Vats, Abhay N. 3; Donaldson, Lynn 4; Fine, Richard N. 5; Chavers, Blanche M. 6 7
69(7):1414-1419, April 15, 2000.
Background. There are no large studies of the effect of pretransplant dialysis status on the outcome of renal transplantation (Tx) in children. This study evaluated the North American Pediatric Renal Transplant Cooperative Study (NAPRTCS) registry data for the outcome of Tx in pediatric patients who either (1) received their transplants preemptively or (2) were maintained on dialysis before receiving their transplants.
Methods. We compared graft survival and patient survival rates, incidence of acute tubular necrosis (ATN), acute rejection episodes, and causes of graft failure in peritoneal dialysis (PD) patients with those maintained on hemodialysis (HD) and those undergoing preemptive Tx (PTx).

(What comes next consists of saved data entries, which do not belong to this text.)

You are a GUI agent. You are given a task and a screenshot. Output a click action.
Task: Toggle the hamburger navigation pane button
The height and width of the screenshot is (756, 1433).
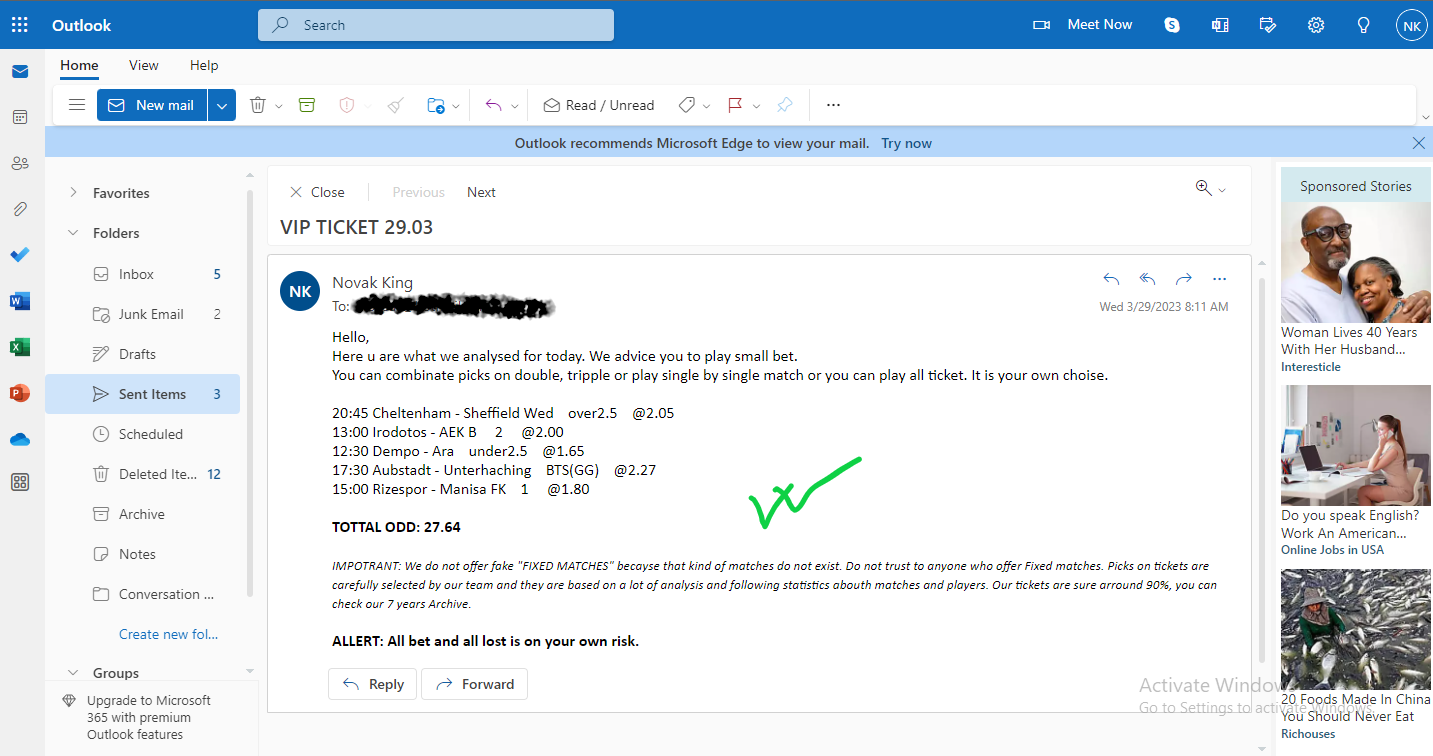click(x=76, y=105)
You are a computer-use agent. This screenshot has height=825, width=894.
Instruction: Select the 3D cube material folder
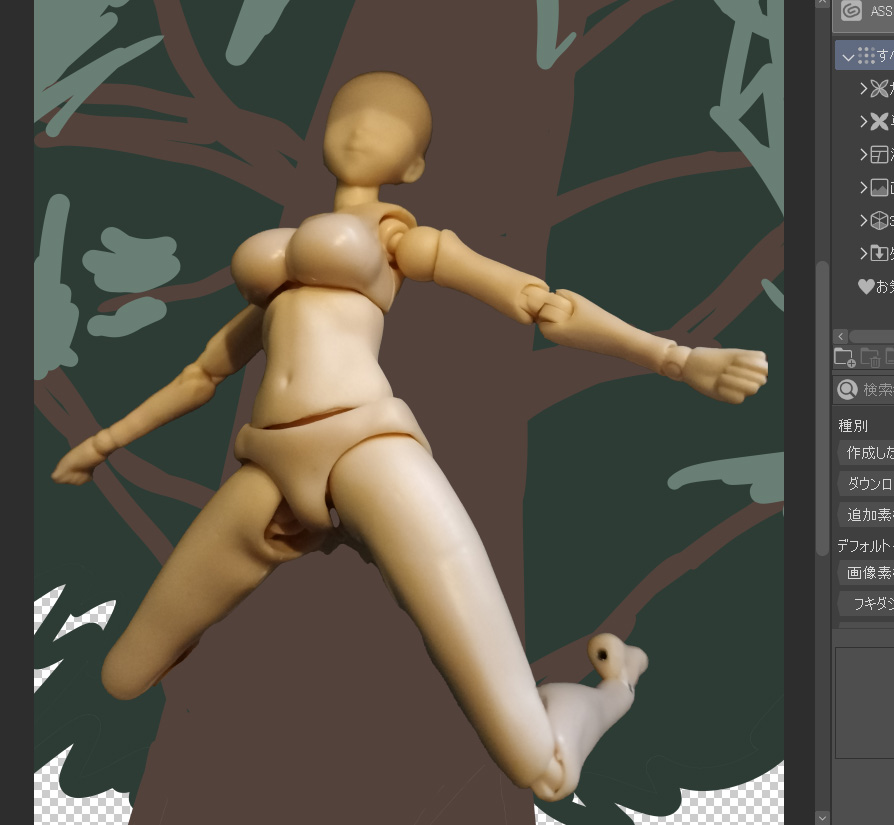[879, 220]
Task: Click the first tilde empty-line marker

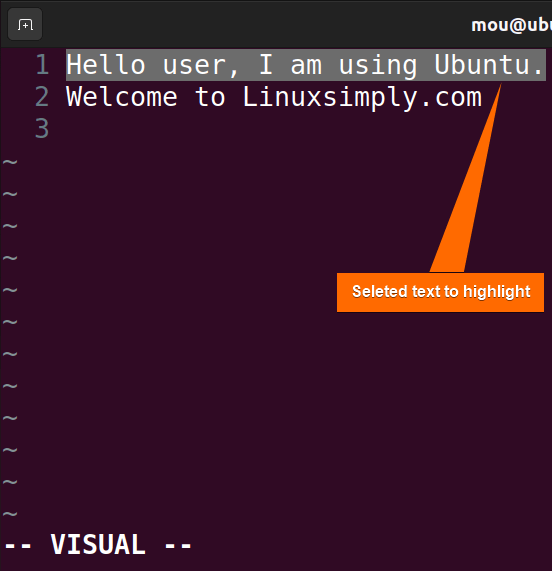Action: [10, 161]
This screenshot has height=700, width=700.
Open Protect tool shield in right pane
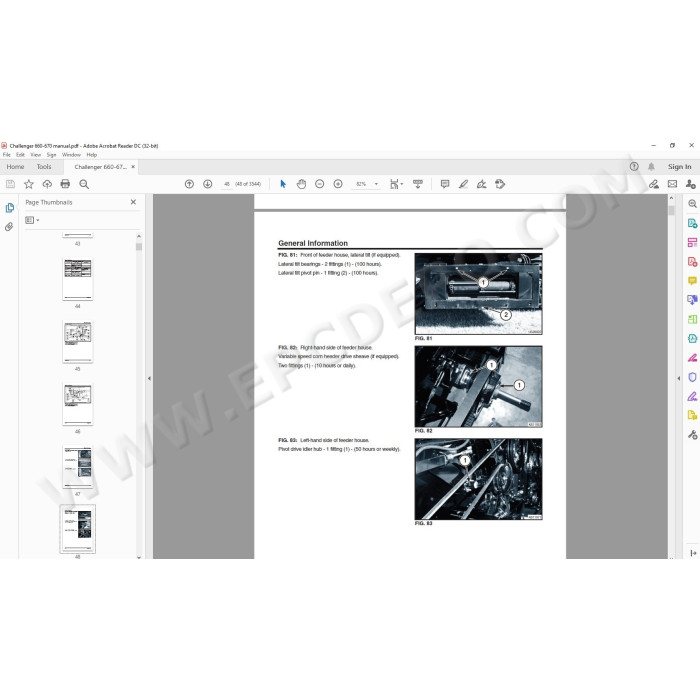(692, 377)
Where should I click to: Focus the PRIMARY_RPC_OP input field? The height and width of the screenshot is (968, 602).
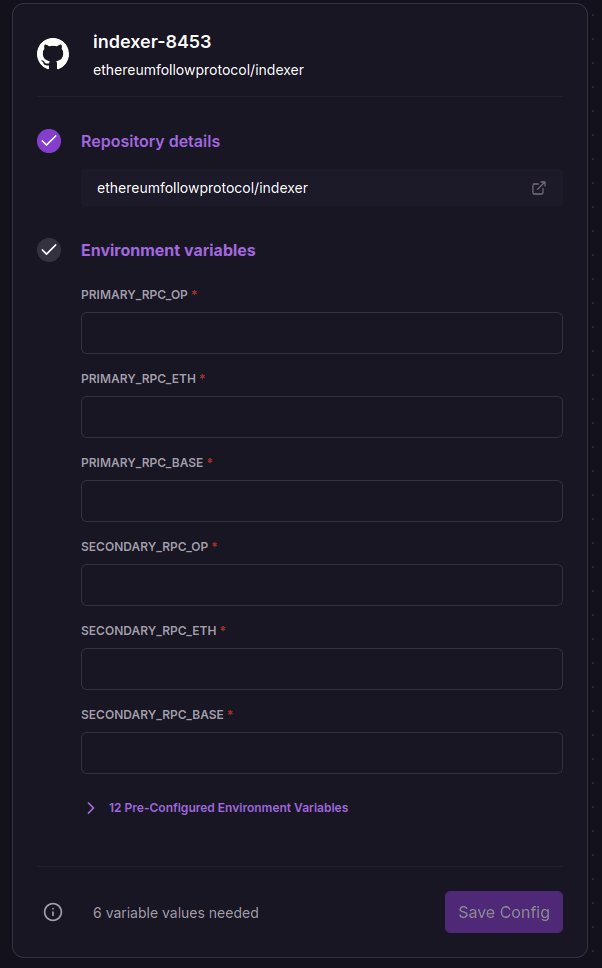tap(321, 333)
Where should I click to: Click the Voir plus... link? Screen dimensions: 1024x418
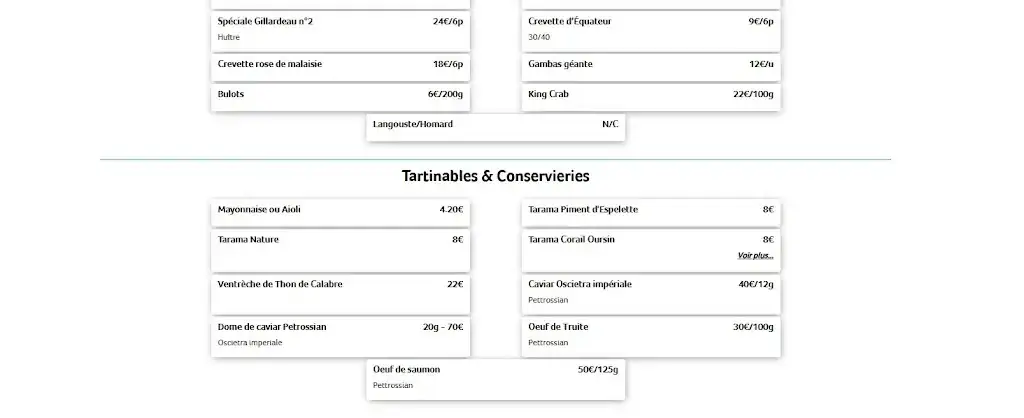click(755, 256)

Results. Primary Tx was performed in 2495 children (59% male; 61% Caucasian; 1090 PD, 780 HD, 625 PTx) between 1/1/1992 and 12/31/1996. The overall graft survival rates of the PD and HD groups were similar, but were less than that of the PTx group (3-year: 82% PD and HD, 89% PTx, overall P =0.0003). Improved graft survival in the PTx group was present only in recipients of grafts from living donors. There was no difference in the overall patient survival rate at 3 years, or in time to first acute-rejection episodes in the three groups. The incidence of ATN in the first 7 days post-Tx was higher in PD and HD patients than in PTx patients (11% PD and 12% HD vs. 2% PTx, P <0.001; HD vs. PD, P =NS). The major single cause of graft failure in each group was: PD, vascular thrombosis (20%); HD, chronic rejection (27%); PTx, acute and chronic rejection (21% each).
Conclusion. NAPRTCS data show that graft survival is improved in patients receiving PTx, compared with those receiving PD and HD. Graft loss resulting from vascular thrombosis is more common in children who receive PD than in those receiving HD.
(C) 2000 Lippincott Williams & Wilkins, Inc.